Mathematics Attribution Scale. Three items were developed to assess changes in those attributions targeted by the CAI program. For each item, students first were asked to imagine succeeding (or failing) at a computerbased mathematics activity. Then they were asked to rate the likelihood, on a 5-point scale, that (a) effort was responsible for success, (b) ability was responsible for success, and (c) lack of effort was responsible for failure. These three items were administered as a pre- and posttest measure. Persistence Measures. Two measures of persistence were used. First, as described above, students graphed the number of program levels they completed.
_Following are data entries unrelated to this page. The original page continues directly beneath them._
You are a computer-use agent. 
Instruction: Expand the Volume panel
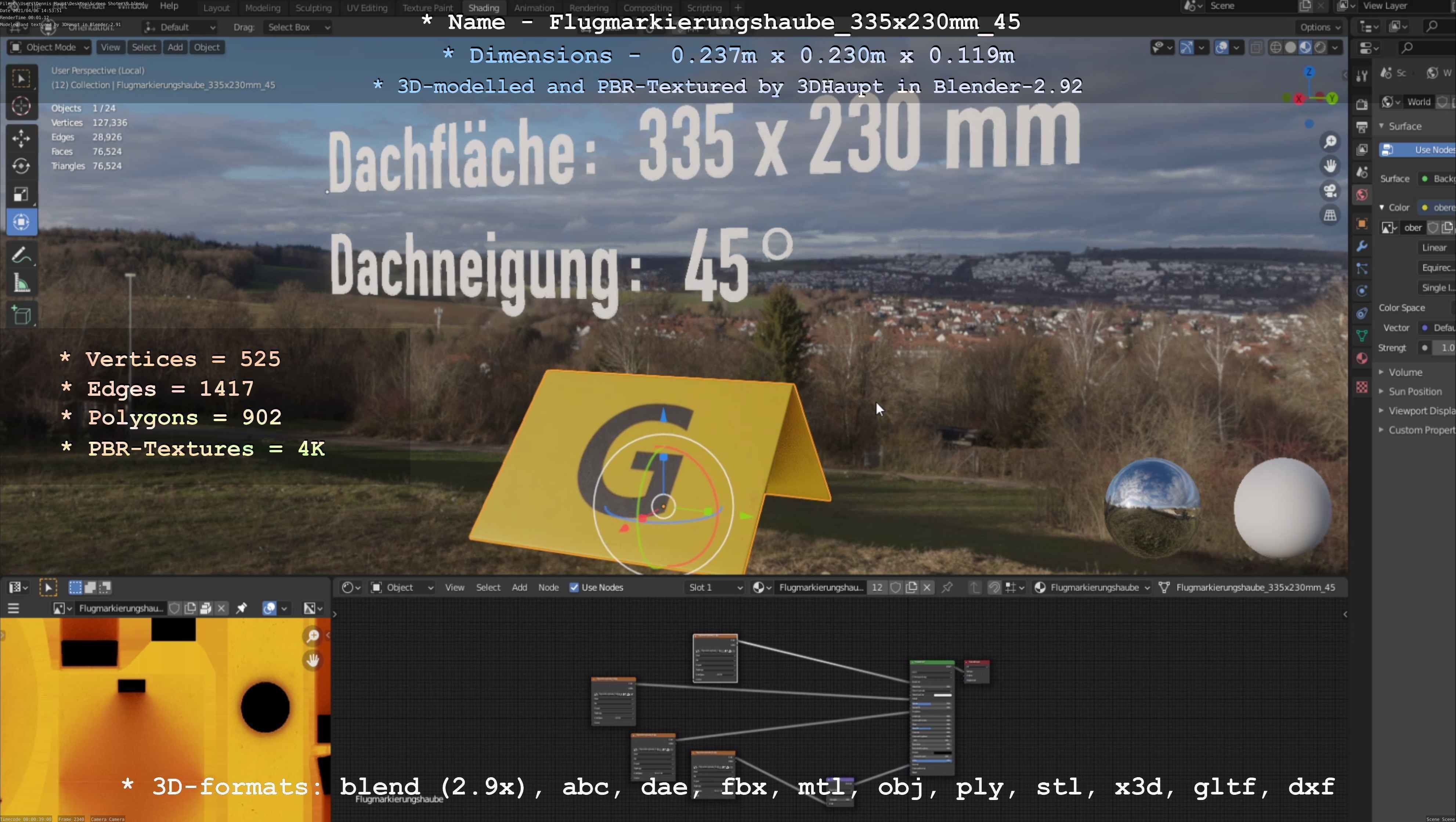pyautogui.click(x=1405, y=372)
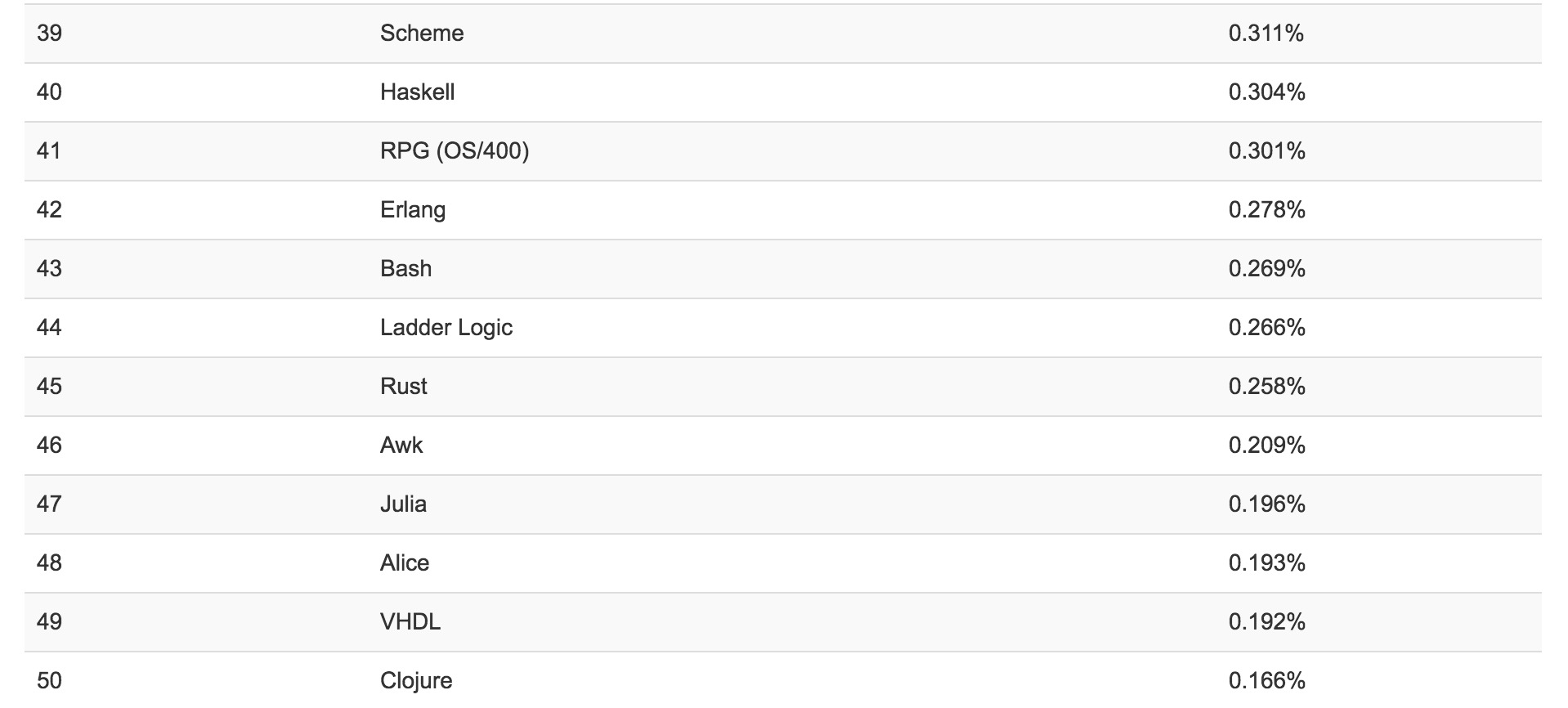Click Rust in the table
Viewport: 1568px width, 708px height.
pyautogui.click(x=403, y=387)
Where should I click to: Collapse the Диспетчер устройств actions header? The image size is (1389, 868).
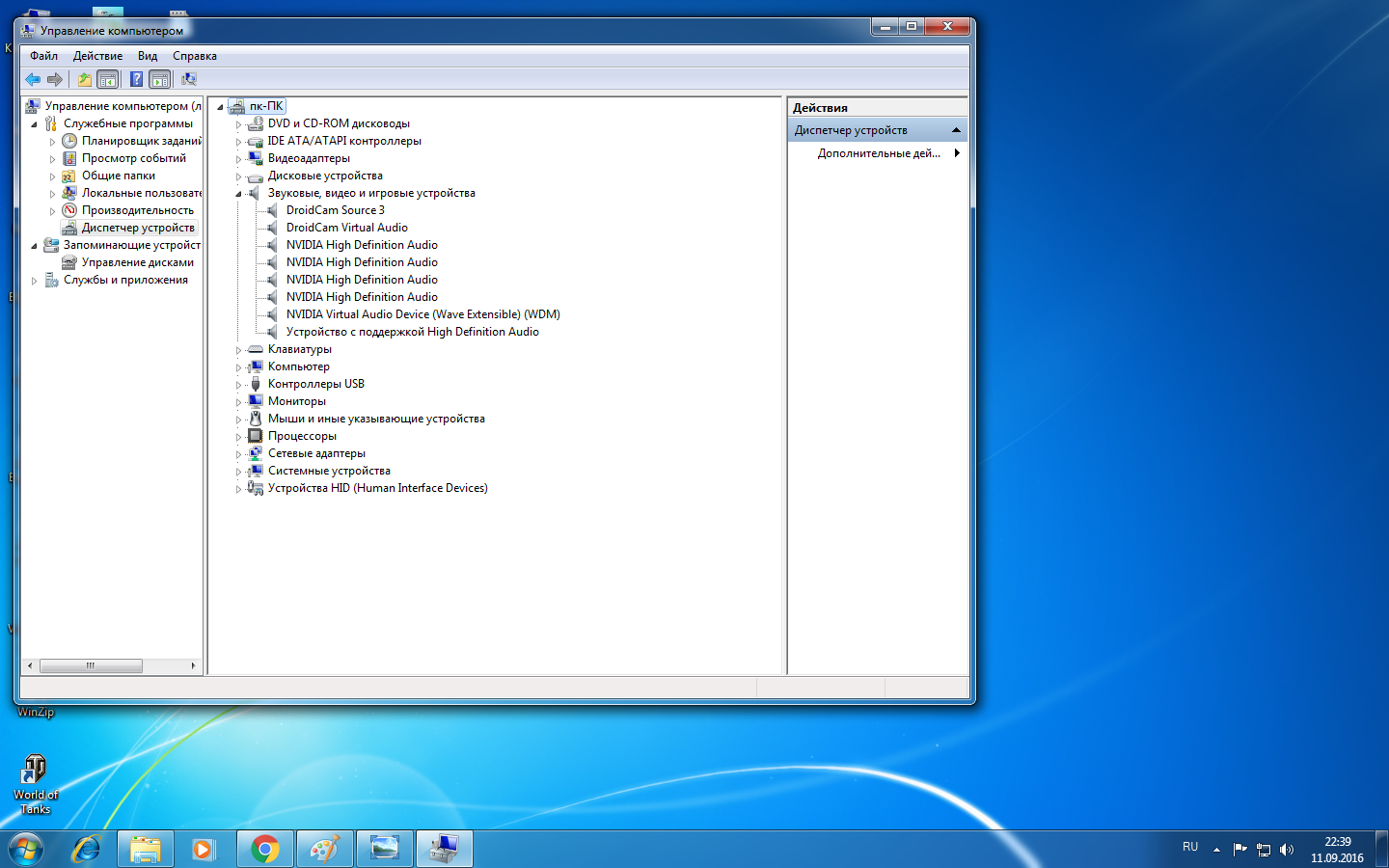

The second measure was discretionary time for either continued multiplication practice or computer game play. During six sessions of the study, students were given the option of playing a computer game after completing 20 minutes of computer-based multiplication practice. The total number of minutes that each student used the game program was recorded. Computation Test. A multiplication computation test was developed as a pre- and posttest measure of skill attainment. It contained four sets of problems identical to those encountered in the CAI program. Students were directed to complete each problem set as quickly and accurately as possible and were timed. The number of digits they correctly computed per minute was counted and averaged across the four problem sets.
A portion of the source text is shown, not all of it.